Meccanismi d’azione della silibina come antitumorale
La silibina può trattare la malattia epatica cronica, il cancro al fegato, la fibrosi epatica e altre malattie epatiche grazie ai suoi effetti antinfiammatori, antiossidanti e antifibrotici. Di recente sono stati esaminati e chiariti i meccanismi farmacologici della silibina nel trattamento delle malattie epatiche.
Nello sviluppo dell’HCC sono coinvolte una varietà di proteine del ciclo cellulare; la silibina ha dimostrato di trattare l’HCC regolando le cicline, oltre ad inibire la crescita tumorale e a provocare l’apoptosi cellulare.

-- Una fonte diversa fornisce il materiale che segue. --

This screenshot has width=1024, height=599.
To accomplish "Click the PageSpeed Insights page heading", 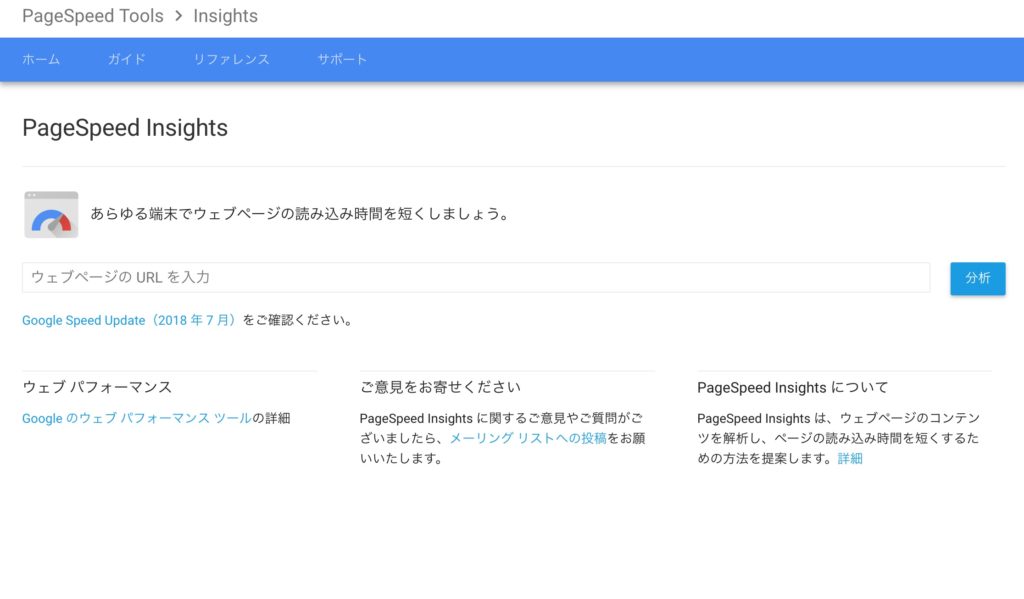I will tap(125, 129).
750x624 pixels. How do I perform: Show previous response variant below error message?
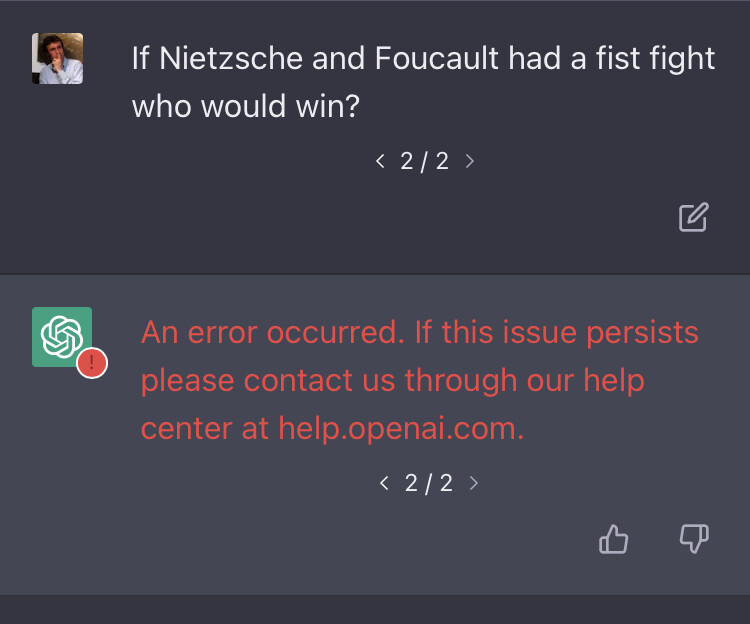coord(384,483)
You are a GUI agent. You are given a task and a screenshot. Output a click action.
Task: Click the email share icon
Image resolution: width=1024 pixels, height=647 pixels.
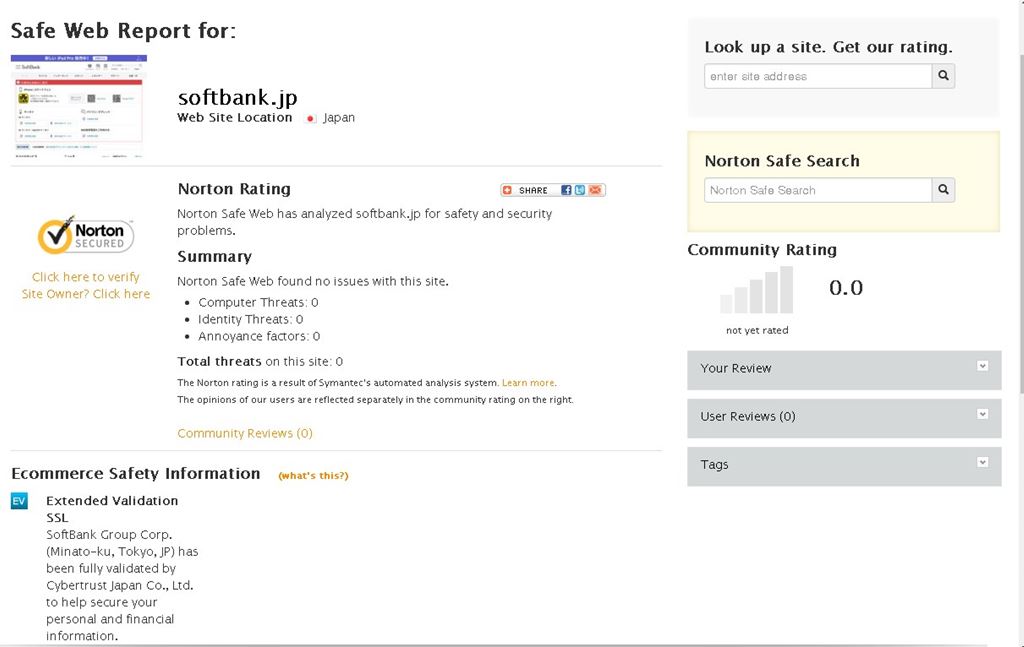pyautogui.click(x=595, y=190)
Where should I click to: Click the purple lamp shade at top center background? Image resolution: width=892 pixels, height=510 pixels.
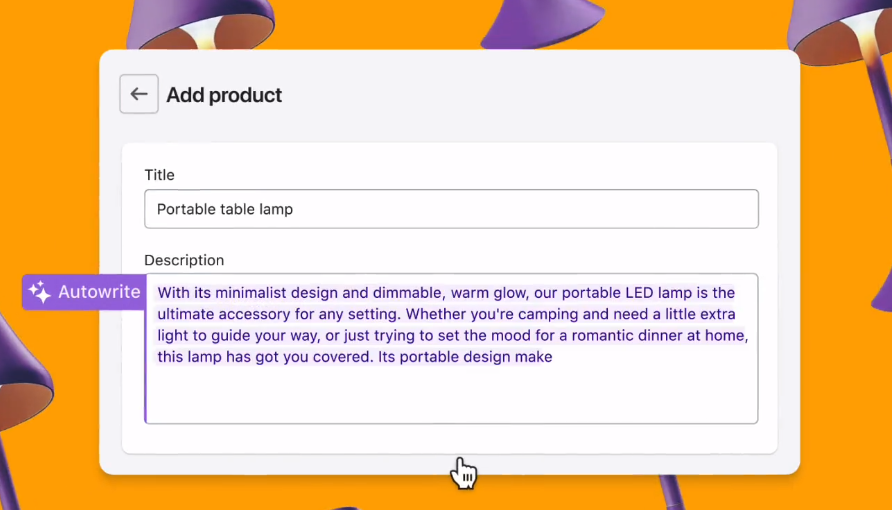click(540, 24)
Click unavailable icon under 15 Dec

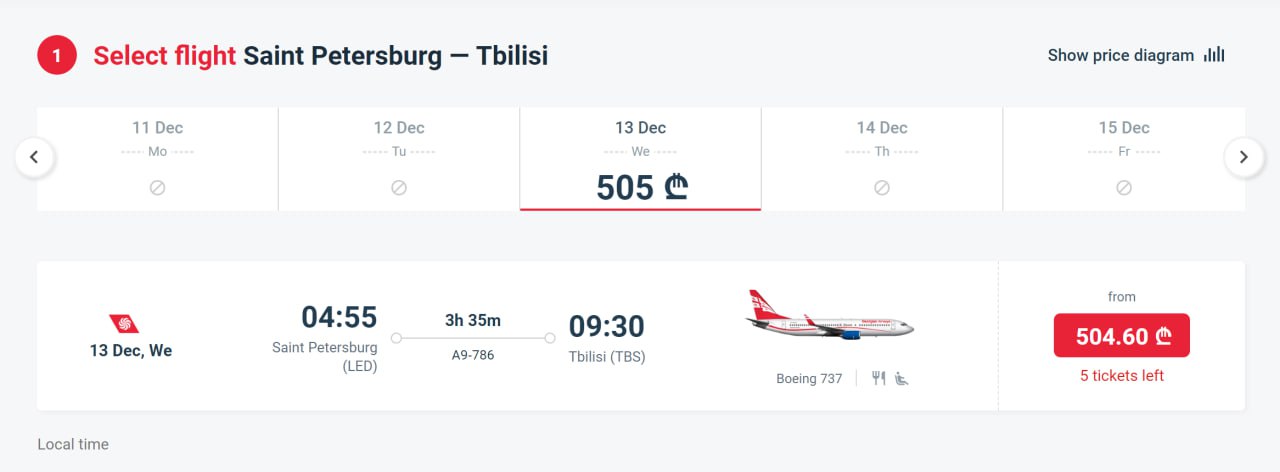pyautogui.click(x=1124, y=187)
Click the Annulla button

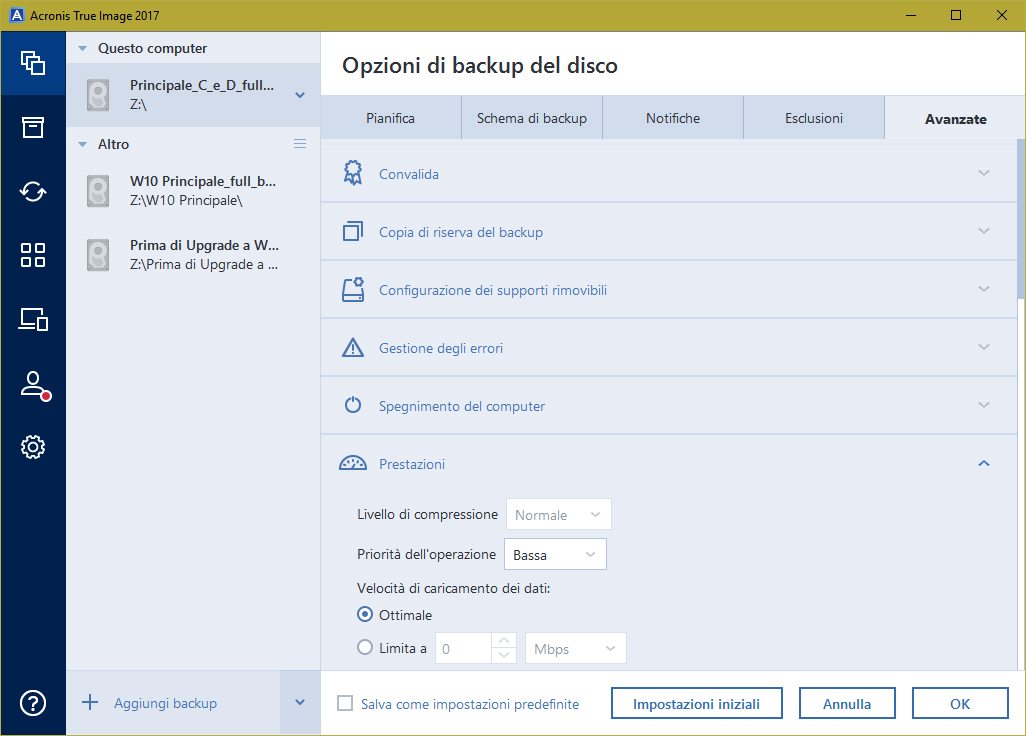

Nelle linee cellulari umane di HCC di tipo HepG2 e Hep3B, la silibina ha esercitato effetti inibitori della crescita, citotossici e apoptotici; inoltre, ha ridotto i livelli di proteine D1, D3 ed E del ciclo cellulare, e quelli delle proteine del ciclo cellulare chinasi-dipendenti CDK2 e CDK4 in entrambe le linee cellulari.
Riguardo il blocco dei processi mitotici cellulari, nelle cellule HepG2 la silibina causa il blocco in G1, e nelle cellule Hep3B il blocco in G1 e G2-M, nonché una diminuzione dei livelli proteici dei regolatori G2-M.
É stato scoperto che la silibina induce l’apoptosi nelle cellule HepG2 tramite il percorso mitocondriale, riducendo l’espressione della proteina Bcl2 (proteina anti-apoptotica), aumentando l’espressione della proteina Bax (proteina pro-apoptotica) nonché l’attività della caspasi3, passaggio chiave nel processo apoptotico.
La silibina è anche in grado di proteggere le cellule epatiche dall’apoptosi indotta da etanolo e dalla fissione mitocondriale indotta dall’ acetaldeide.
Oltre alla regolazione del ciclo cellulare, la silibina può anche inibire la crescita e la proliferazione delle cellule HCC bloccandone l’invasione e le metastasi, intervenendo sulle vie di segnalazione Wnt/β-catenina e PI3K/Akt/mTOR, sul fattore di crescita degli epatociti (HGF)/cMET e OS.
Nelle cellule HepG2, l’isoforma CYP1A1 del citocromo P450 è l’unico enzima la cui espressione può essere indotta ed è coinvolto nell’induzione della carcinogenesi da parte di sostanze chimiche come gli idrocarburi aromatici policiclici; recentemente è stato riferito che la silibina inibisce l’attività catalitica di CYP1A1, favorendo il suo ruolo citoprotettivo nel metabolismo epatico.
Questi risultati sperimentali stabiliscono l’efficacia biologica della silibina sulle cellule del carcinoma epatocellulare, a supporto della sua applicazione clinica antitumorale.
Il problema della biodisponibilità della silibina
Appurata la funzionalità e la capacità antitumorale della silibina, un altro problema che ha richiesto approfondite ricerche è stato quello di superare il limite terapeutico legato alla scarsa biodisponibilità della molecola.
Le limitazioni sono dovute principalmente alla bassa solubilità in acqua della silibina e alla sua bassa biodisponibilità dovuta sia allo scarso assorbimento intestinale che all’ampio metabolismo di primo passaggio epatico; dopo la somministrazione orale, la silibina assorbita viene rapidamente solfatata e glucuronidata nel fegato e poi escreta attraverso la bile.
Uno dei sistemi che hanno permesso il miglioramento del parametro dell’assorbimento intestinale è quello della veicolazione della silibina in vettori liposomiali di natura vegetale (fitosomi).
Le analisi hanno indicato che l’efficienza di assorbimento cellulare dei liposomi vegetali di silibina era 2,4 volte superiore a quella delle molecole libere, esibendo un’attività farmacologica effettiva superiore di 300 volte. Si può quindi concludere che i liposomi vegetali rappresentino un sistema di somministrazione efficace per la promozione dell’attività della silibina a tutti i livelli.